22 de noviembre de 2019

La ascensión de la bruja negra

Treinta días con sus noches había tardado en llegar. Diez noches menos de las que había previsto; dos días más de los que hubieran sido precisos. Durante el viaje había dormido la mayoría de las veces al raso, bajo las estrellas. Y en esas noches eternas en las que ni una hoguera lograba imponerse, solo su férrea voluntad le mantenía lejos de la muerte. Le habían aconsejado que no se adentrara en los caminos: el invierno acechaba y ese año sería cruel. Pero llegó un cuervo reclamándolo, no directamente, por supuesto, pero reclamándolo al fin y al cabo. Y no pudo sino responder a esa llamada, a esa suplica, aunque no iba dirigida a él y ya no le incumbía.

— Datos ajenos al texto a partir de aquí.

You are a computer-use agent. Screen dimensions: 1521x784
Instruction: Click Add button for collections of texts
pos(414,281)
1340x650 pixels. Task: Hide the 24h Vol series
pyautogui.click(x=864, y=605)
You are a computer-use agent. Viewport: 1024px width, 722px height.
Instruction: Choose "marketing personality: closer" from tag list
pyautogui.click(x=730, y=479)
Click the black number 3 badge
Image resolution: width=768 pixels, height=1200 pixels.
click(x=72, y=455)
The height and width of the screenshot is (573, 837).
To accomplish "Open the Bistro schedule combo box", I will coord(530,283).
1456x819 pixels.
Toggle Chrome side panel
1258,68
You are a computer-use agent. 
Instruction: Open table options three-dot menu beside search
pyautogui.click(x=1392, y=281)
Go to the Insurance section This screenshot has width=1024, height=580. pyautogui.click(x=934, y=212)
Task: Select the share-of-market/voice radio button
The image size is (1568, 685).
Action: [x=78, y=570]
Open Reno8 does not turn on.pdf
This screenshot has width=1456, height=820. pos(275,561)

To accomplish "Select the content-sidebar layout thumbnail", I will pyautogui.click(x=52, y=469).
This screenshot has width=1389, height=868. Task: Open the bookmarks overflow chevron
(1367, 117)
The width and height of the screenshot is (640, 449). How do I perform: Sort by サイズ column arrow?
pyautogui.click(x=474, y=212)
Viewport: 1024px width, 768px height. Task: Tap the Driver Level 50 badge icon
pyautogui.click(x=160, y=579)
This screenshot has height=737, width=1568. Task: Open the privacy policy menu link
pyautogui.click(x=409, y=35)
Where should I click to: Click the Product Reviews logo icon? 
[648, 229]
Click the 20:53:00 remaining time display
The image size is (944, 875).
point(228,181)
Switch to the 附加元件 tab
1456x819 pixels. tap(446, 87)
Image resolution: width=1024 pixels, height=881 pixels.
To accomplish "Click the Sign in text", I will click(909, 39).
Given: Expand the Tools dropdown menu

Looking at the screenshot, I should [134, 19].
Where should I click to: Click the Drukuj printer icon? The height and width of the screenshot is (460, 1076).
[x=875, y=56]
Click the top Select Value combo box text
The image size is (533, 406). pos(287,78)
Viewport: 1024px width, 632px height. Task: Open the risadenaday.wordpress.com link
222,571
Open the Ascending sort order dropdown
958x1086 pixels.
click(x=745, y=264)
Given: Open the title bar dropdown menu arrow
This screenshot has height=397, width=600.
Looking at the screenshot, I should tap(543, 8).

Cuando envuelto en pieles tiritaba hasta esperar que el sol volviera a calentar sus mejillas, le ayudaba imaginarse recorriendo las calles de Talab. La ciudad era un laberinto de callejones estrechos, sucios y oscuros; en los que los huérfanos competían con las ratas para encontrar comida. Pero entre esa inmundicia aún podía encontrase, por unas pocas monedas de cobre, un plato caliente que valiera la pena. Siempre iba directo a “El jabalí decapitado”, aunque era una taberna de entre las muchas que había. Solía encontrar la manera de reconfortarse entre esas cuatro paredes de piedra que mantenían las estaciones a ralla: el olor a carne asada se mezclaba con el de la madera quemada; nunca había muchas peleas ni gritos; y estaba repleto de mujeres bellas. Y de entre todas ellas, una en concreto. En los peores momentos de su viaje había imaginado sus curvas, su larga melena negra como la noche que le acechaba y sus labios finos. Y cuando a ratos era capaz de sentir las piernas, también se permitía imaginar el tacto de su piel cálida y morena, y el olor a primavera que de ella emanaba. En esas interminables horas, casi podía sentir cómo la abrazaba dormida entre sus brazos como había hecho tantas veces. Solo la promesa de arañar unos instantes de felicidad junto a ella lograba apartarle de la muerte.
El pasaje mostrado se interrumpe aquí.